_Exercise instructions_:
Count the lines in the entries below that contain the word "Expand". Give only the number.

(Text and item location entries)
***

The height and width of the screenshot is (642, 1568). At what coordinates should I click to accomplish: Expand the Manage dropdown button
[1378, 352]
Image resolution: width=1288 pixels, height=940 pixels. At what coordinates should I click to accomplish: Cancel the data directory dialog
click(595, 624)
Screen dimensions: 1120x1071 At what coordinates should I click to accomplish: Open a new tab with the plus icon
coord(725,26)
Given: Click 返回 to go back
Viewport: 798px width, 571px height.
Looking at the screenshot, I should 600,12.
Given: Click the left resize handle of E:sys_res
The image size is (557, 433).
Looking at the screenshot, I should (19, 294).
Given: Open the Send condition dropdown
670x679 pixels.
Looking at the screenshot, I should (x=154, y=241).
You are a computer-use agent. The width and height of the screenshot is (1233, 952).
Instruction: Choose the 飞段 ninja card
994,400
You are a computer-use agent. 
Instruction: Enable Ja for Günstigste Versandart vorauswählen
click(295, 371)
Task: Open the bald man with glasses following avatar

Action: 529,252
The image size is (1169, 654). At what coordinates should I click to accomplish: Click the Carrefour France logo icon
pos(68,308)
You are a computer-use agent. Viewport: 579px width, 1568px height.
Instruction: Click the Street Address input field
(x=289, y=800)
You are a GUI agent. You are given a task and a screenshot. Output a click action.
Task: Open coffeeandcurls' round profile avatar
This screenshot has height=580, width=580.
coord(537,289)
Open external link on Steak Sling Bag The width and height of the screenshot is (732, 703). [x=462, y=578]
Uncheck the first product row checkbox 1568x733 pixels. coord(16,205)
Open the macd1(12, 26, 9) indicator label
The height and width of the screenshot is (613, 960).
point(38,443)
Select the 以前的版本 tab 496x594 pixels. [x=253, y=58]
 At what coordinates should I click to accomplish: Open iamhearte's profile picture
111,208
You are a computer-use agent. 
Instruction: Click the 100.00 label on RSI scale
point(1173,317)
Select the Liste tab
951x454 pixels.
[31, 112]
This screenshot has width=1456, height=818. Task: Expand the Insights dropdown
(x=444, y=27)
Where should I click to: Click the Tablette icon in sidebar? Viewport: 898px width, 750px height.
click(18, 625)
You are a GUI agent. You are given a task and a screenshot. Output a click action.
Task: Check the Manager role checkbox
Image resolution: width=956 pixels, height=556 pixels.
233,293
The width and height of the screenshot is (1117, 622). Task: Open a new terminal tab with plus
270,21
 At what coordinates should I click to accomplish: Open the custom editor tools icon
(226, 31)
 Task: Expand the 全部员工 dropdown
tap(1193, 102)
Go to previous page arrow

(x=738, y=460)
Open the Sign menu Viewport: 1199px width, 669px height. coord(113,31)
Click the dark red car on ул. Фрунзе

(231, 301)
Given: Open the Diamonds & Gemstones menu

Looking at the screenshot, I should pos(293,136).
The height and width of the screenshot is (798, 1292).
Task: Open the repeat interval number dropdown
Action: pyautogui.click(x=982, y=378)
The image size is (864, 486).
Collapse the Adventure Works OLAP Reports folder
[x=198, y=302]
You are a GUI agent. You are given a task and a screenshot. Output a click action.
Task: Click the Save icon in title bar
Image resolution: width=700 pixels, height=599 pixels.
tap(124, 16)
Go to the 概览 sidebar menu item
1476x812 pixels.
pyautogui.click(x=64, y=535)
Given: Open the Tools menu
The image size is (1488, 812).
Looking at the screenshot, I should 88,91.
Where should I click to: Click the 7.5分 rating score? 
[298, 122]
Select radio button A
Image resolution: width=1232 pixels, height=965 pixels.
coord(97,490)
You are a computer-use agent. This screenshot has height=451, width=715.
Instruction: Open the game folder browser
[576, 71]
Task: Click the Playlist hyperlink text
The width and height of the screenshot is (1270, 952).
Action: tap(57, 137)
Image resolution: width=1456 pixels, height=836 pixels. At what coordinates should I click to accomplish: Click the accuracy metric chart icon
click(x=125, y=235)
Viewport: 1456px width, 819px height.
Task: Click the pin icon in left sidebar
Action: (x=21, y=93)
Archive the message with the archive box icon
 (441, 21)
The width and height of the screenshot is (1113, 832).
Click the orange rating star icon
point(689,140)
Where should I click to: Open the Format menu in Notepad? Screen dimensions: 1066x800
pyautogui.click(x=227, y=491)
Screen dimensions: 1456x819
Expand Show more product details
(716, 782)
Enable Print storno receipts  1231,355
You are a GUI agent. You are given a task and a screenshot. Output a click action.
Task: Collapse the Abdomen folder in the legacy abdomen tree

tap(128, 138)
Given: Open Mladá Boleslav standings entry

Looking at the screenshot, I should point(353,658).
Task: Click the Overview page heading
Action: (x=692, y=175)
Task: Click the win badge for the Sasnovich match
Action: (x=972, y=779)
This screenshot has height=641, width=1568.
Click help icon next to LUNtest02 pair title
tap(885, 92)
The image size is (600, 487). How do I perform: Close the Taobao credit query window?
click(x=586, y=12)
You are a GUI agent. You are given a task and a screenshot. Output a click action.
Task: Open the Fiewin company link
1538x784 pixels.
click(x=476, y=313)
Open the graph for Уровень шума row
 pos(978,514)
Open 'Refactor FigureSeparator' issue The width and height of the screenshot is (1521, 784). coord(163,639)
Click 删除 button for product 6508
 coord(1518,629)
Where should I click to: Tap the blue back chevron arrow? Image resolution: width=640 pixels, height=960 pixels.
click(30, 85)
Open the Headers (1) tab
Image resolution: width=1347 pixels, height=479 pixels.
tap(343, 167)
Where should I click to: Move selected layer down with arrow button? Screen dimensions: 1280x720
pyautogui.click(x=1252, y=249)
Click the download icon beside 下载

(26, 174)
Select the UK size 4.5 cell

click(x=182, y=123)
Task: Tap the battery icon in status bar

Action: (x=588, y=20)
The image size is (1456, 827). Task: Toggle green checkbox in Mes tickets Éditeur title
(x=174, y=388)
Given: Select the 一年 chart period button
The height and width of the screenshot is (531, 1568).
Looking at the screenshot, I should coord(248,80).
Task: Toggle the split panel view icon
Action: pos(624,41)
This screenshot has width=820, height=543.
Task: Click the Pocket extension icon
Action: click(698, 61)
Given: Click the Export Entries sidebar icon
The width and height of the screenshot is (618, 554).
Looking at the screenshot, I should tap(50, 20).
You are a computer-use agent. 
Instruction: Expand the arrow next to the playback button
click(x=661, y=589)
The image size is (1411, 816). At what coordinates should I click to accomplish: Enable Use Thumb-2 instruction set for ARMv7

***

_Problem solution_:
5